▶ [What is being asked]:
Reproduce everything in the listing from the line containing "Select the Seamist" down to the line containing "point(30,93)", leaving the pictures out of your answer.

━━━ Working data

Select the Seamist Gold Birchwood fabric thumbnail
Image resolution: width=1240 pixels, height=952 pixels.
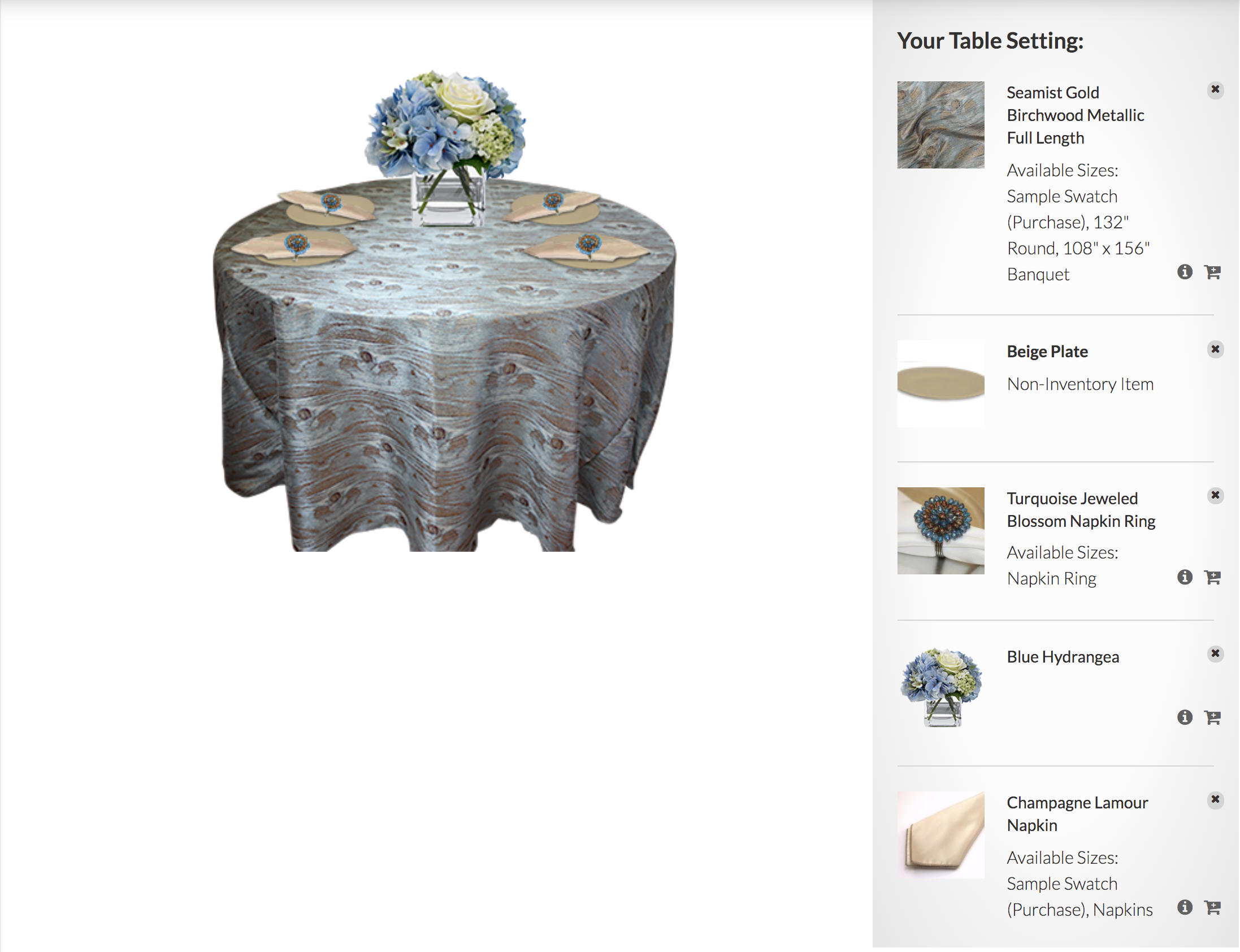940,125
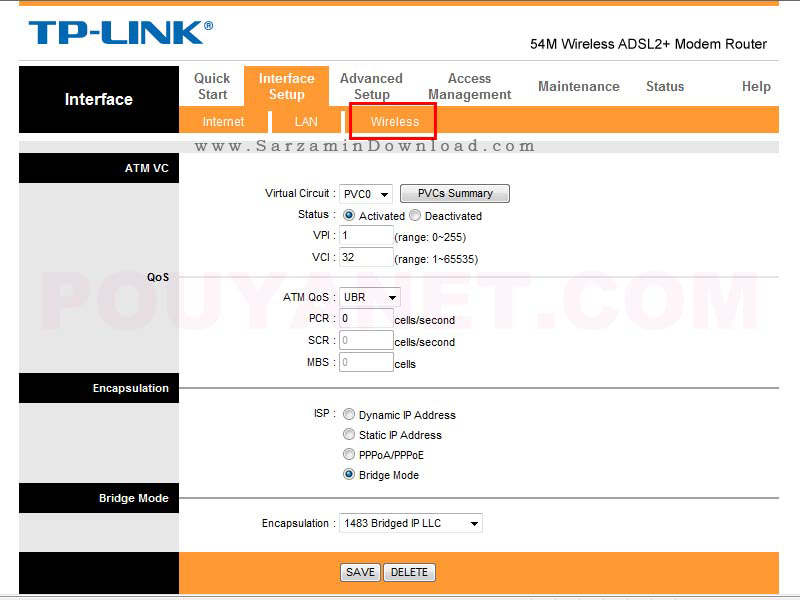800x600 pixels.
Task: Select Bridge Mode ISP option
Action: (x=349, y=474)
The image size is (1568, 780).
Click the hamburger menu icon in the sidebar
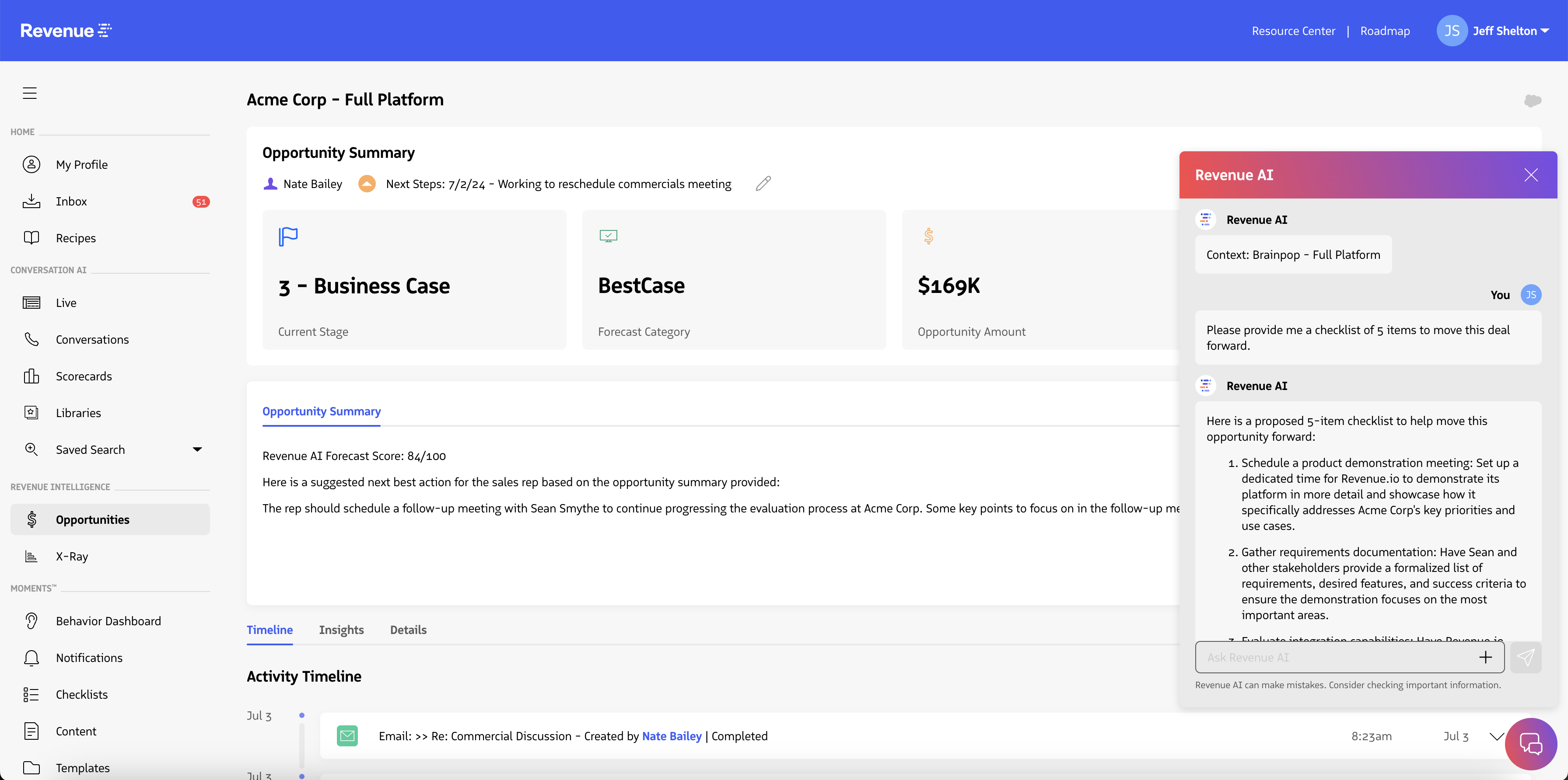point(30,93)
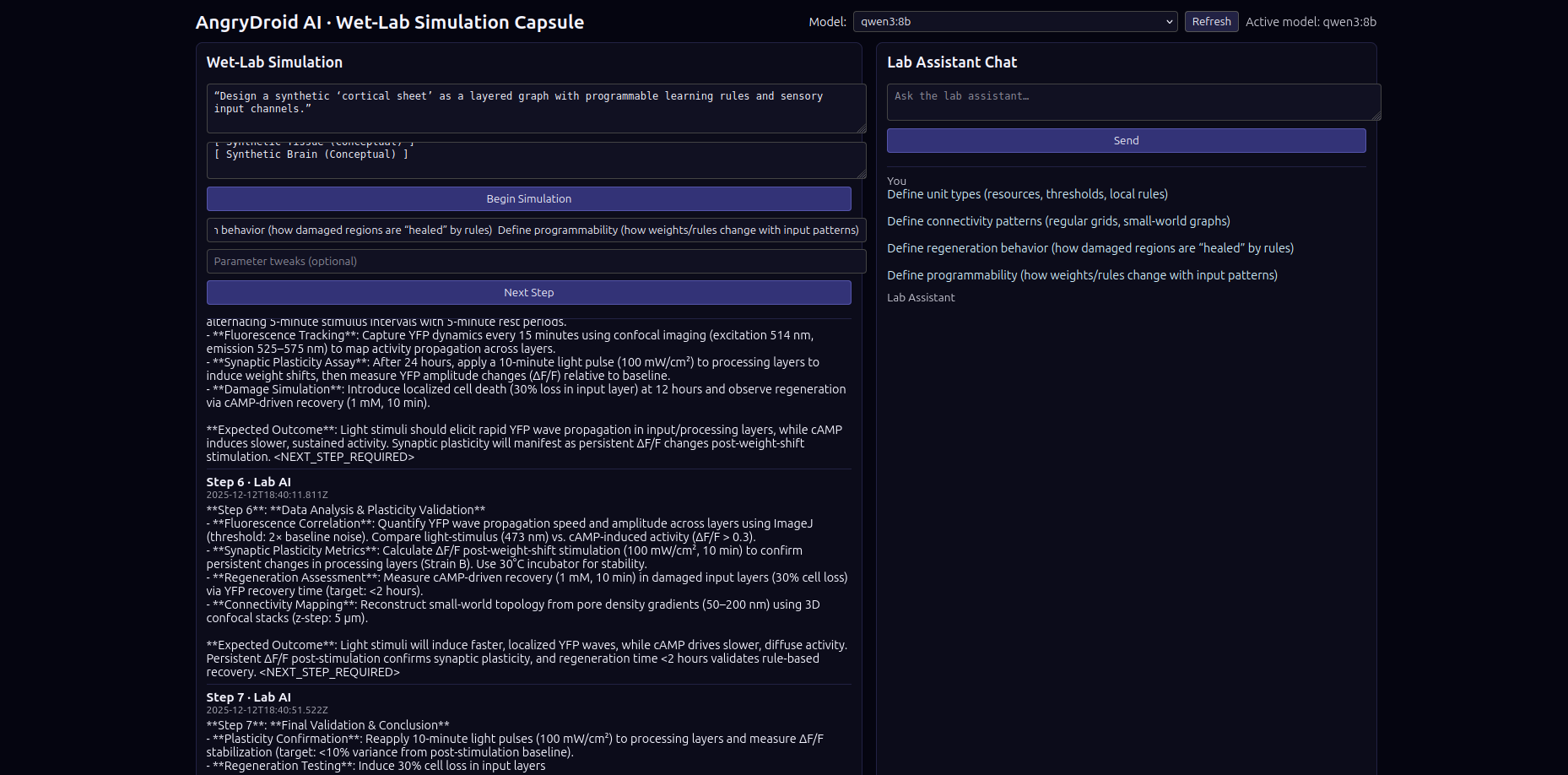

━━━━━━
━━━ Working data

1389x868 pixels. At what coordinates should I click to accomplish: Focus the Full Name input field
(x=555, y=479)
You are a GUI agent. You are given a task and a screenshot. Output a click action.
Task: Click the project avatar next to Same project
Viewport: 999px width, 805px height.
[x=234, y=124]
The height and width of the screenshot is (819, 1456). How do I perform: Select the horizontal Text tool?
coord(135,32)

━━━━━━

▶ [Complete output]:
Select the Seamist Gold Birchwood fabric thumbnail
Image resolution: width=1240 pixels, height=952 pixels.
940,125
800x600 pixels.
Task: Select Bridge Mode ISP option
Action: (x=349, y=474)
The image size is (1568, 780).
Click the hamburger menu icon in the sidebar
point(30,93)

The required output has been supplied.